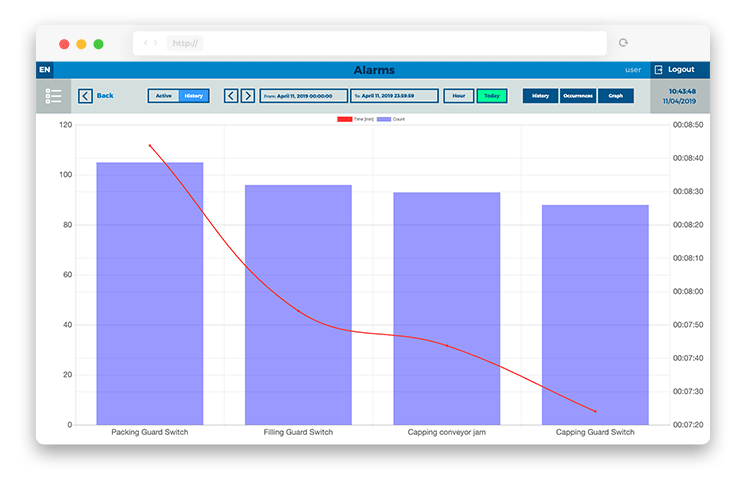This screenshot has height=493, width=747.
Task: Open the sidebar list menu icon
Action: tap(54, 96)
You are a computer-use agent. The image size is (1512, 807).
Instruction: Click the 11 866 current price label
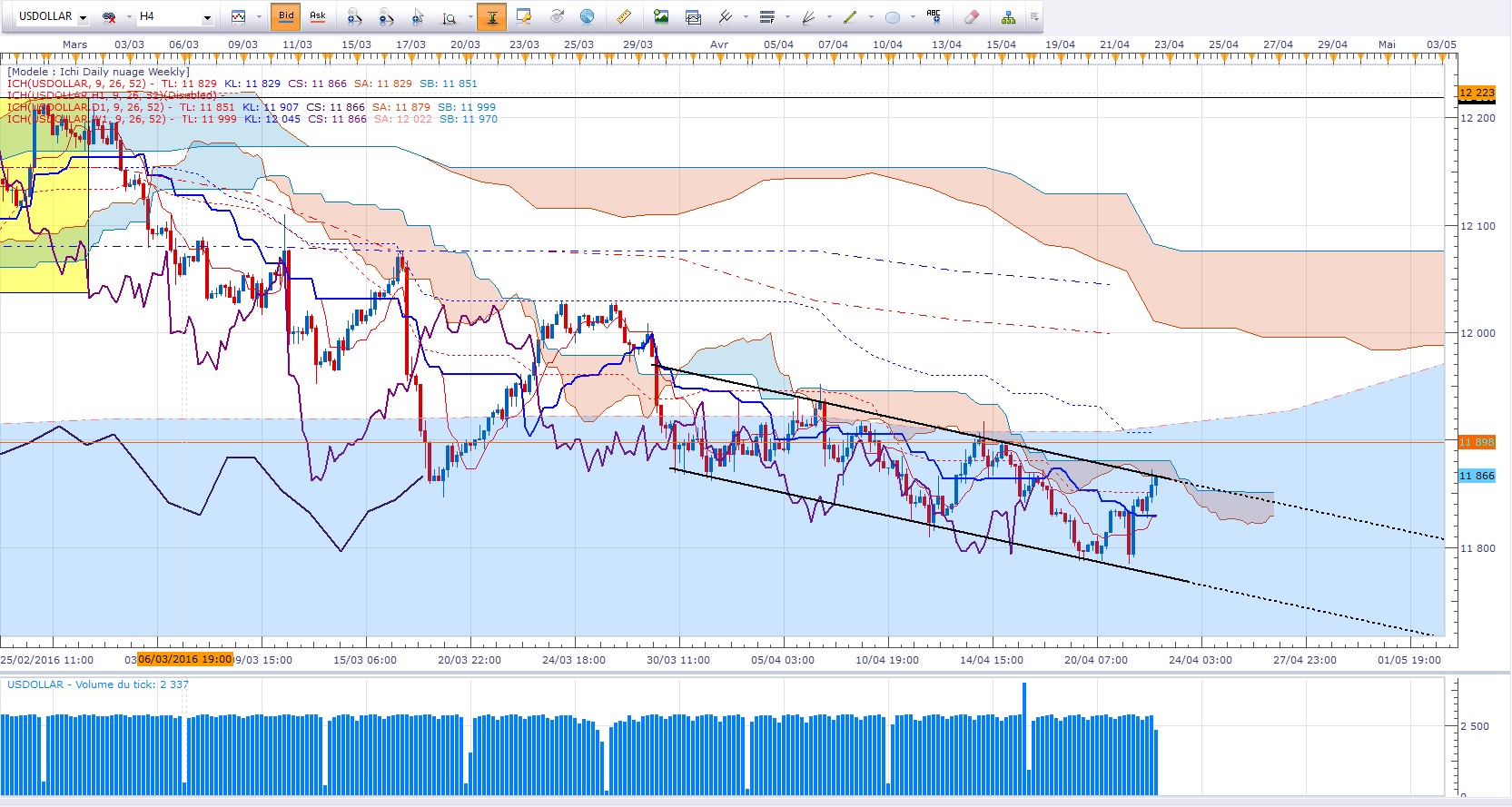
# # #
▸ Assigned task:
Retyping is limited to the line with "You are a computer-use" and the lines after it in the material above; give them exactly and leave out the pictures.

▸ Task result:
You are a computer-use agent. The image size is (1512, 807).
Instruction: Click the 11 866 current price label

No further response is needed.